Das letzte Bild

Thomas Huber
Das letzte Bild
11 Szenen
3 D, 2 H, 1 K, Verw- Dek
Helen und Nick begegnen sich nachts auf einem verlassenen Landflughafen östlich von Berlin. Sie haben sich unabhängig voneinander um ein Ndeup beworben. Ndeup ist ein jahrhundertealtes senegalesisches Ritual zur Austreibung von psychischen Krankheiten. Der Patient wird mit einem stinkenden Ziegenbock zusammengebunden und muss unter einer schweren Felldecke bei glühender Hitze mit dem Tier auf dessen Tod warten. Dann wird er mit Blut eingeschmiert und muss stundenlang tanzen. Zwischendurch werden Snacks und Coca Cola gereicht. Die Wirkung wird von einigen Europäern als eine Art Elektroschock beschrieben, der zumindest für einige Zeit Linderung bringt. Ein Aufheller für die Schwermut.

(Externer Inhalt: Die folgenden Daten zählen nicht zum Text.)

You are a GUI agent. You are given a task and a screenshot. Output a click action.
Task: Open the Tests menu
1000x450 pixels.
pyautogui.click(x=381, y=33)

Helen ist Anfang Vierzig. Sie lebt in Kreuzberg und wird von ihrem Arzt, genannt Doc Schneider, seit vielen Jahren mit Medikamenten in einem stabilen Gleichgewicht gehalten. Helen ist manisch-depressiv. Sie will nicht mehr, dass Woche für Woche ihr Vergaser neu eingestellt wird. Sie will das Leben in Farbe und Cinemascope erleben. Das Ndeup ist ihr letzter Versuch. Gelingt er nicht, will sie sich in den japanischen Vulkan Mihara stürzen oder sonstwie zu Tode kommen. Sie hat sich bis jetzt nur noch nicht das letzte Bild ausgesucht.

Nick ist Mitte Zwanzig. Er trägt Koteletten, die wie Pfeile auf seinen Mund zeigen, deshalb denkt man, er wird gleich etwas sagen. Aber Nick hält sich bedeckt.

Es ist tiefe Nacht. Die Lichter des Flughafens sind längst erloschen, irgendwo hört man Kühe. Der Bus der Senegalesen, der die beiden abholen sollte, kommt nicht. In Afrika fahren die Busse erst, wenn sie voll sind, sagt Helen gut gelaunt. Die beiden ziehen schließlich ihre Rollkoffer durch die Nacht und machen sich zu Fuß auf den Weg nach Guckow. Dort angekommen, stellen sie fest, das die Adresse ein Landpuff ist, in dem Malve arbeitet, die das Ritual später auf einem alten Fußballplatz im Wald durchführen wird. In der Nacht davor mach Helen eine Entdeckung...

Es ist eine Komödie. Ein Road Movie. Wie in jeder Komödie geht es um's nackte Leben. Es geht um ein Versprechen. Es geht um Horst, den Taxifahrer, dessen Frau gestorben ist und der es sich zur Aufgabe gemacht hat, jedes Foto von ihr exakt auswendig zu lernen, bis ins kleinste Detail, bis hin zum Schatten des Fingers des Japaners, der für die beiden ein Foto gemacht hat, und den man rechts oben im Bild noch spürt. Es geht um Wahrnehmung, die als Krankheit etikettiert und zurechtgestutzt wird. Und es geht um Malve.


HELEN   Bald werd' ich meinen Doc verlassen. Hat schon die gleiche Frisur wie ich. Sitzt immer hinter mir und atmet. Manchmal habe ich Angst, dass er einfach tot ist. Dann höre ich auf zu reden und horche. Aber ich darf mich nicht umdrehen. Ist verboten. Alles, was wir in der Praxis tun, hat eine zweite Bedeutung. Wie ich gehe, wie ich stehe, wie ich gucke, wie ich lächle, wie ich liege, wie ich schweige. Man müsste an so viele Dinge gleichzeitig denken. Er gibt mir die Hand, und ich nehme sie wie einen einarmigen Banditen. Er sieht mich genau dabei an. Ich darf nicht zu schnell und nicht zu langsam, sonst bricht er ab, so, g u t e n T a g, H e r r S c h n e i d e r, auf und ab, auf und ab, so drei, vier mal, nicht mehr, auf keinen Fall, mein Doc ist hohl, er bricht und bröselt leicht. Wenn ich es richtig mache, setzt er sich hinter meinen Kopf und schweigt. Ich sehe zur Decke hoch. Auf dem Putz laufen Bilder. Wenn man stirbt, bleibt der Film einfach stehen. Nichts weiter. Normalerweise kann man sich das letzte Bild nicht aussuchen. Ich hätte mein Leben gerne auf Kassette. Das Ndeup ist mein letzter Versuch.